§ **DATA SUPPLIED**
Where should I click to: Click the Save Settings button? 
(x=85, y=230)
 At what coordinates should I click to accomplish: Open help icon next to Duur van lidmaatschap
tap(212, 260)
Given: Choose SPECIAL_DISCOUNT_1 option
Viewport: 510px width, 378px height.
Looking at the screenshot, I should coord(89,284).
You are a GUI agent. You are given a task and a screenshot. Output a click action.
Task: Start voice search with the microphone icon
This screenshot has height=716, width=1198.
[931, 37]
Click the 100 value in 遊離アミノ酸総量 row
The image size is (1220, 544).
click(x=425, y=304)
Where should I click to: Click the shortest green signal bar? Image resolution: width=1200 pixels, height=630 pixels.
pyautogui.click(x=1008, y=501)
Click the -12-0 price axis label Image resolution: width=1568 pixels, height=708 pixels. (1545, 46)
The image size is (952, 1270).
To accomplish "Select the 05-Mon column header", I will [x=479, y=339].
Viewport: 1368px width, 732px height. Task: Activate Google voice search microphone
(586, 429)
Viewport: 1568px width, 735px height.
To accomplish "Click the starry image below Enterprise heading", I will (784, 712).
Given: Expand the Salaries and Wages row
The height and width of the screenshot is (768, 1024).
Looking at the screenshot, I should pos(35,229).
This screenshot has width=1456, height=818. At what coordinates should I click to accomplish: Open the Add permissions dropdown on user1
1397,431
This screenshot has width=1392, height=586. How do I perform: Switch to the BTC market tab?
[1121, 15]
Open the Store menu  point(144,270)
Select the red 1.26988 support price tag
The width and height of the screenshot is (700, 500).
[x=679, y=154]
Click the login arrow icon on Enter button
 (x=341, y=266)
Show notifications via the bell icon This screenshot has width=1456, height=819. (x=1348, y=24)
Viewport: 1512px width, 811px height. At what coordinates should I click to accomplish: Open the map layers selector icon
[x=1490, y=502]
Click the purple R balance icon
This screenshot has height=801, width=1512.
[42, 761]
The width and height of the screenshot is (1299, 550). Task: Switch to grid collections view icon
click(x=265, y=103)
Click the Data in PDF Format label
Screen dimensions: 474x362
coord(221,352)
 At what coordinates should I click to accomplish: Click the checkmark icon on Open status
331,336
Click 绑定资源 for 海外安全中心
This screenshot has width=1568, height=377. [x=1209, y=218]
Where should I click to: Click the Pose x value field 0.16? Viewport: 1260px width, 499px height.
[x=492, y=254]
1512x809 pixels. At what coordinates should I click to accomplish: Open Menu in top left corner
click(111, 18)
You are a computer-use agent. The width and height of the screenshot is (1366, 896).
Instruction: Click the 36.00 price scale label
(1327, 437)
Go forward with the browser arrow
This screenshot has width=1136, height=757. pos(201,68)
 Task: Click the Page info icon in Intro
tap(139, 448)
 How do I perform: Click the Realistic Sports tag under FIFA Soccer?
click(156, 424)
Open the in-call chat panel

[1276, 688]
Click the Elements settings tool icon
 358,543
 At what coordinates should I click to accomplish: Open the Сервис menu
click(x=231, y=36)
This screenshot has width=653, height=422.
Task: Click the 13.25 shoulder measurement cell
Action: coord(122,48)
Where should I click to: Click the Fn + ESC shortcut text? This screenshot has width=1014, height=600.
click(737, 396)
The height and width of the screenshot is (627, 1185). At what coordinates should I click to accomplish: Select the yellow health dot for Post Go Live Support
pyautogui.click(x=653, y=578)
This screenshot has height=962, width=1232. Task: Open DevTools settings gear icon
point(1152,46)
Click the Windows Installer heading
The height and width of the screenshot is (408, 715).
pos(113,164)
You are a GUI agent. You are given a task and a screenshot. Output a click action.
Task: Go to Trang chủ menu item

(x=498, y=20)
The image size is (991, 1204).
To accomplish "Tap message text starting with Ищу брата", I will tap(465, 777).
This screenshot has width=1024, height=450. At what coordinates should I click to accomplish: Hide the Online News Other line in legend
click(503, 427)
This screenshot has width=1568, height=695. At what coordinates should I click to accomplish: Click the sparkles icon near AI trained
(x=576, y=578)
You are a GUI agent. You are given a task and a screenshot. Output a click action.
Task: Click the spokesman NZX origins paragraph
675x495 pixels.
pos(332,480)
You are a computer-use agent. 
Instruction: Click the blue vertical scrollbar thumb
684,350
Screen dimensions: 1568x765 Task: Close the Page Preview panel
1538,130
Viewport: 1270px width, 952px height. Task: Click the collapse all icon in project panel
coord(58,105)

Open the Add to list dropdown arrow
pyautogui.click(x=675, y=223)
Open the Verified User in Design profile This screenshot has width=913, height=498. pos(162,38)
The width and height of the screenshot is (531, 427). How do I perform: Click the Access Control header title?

§ **EXERCISE AIM**
Report how many lines in the listing above hold the string "header", giving the number and no other words.

§ **ANSWER BOX**
2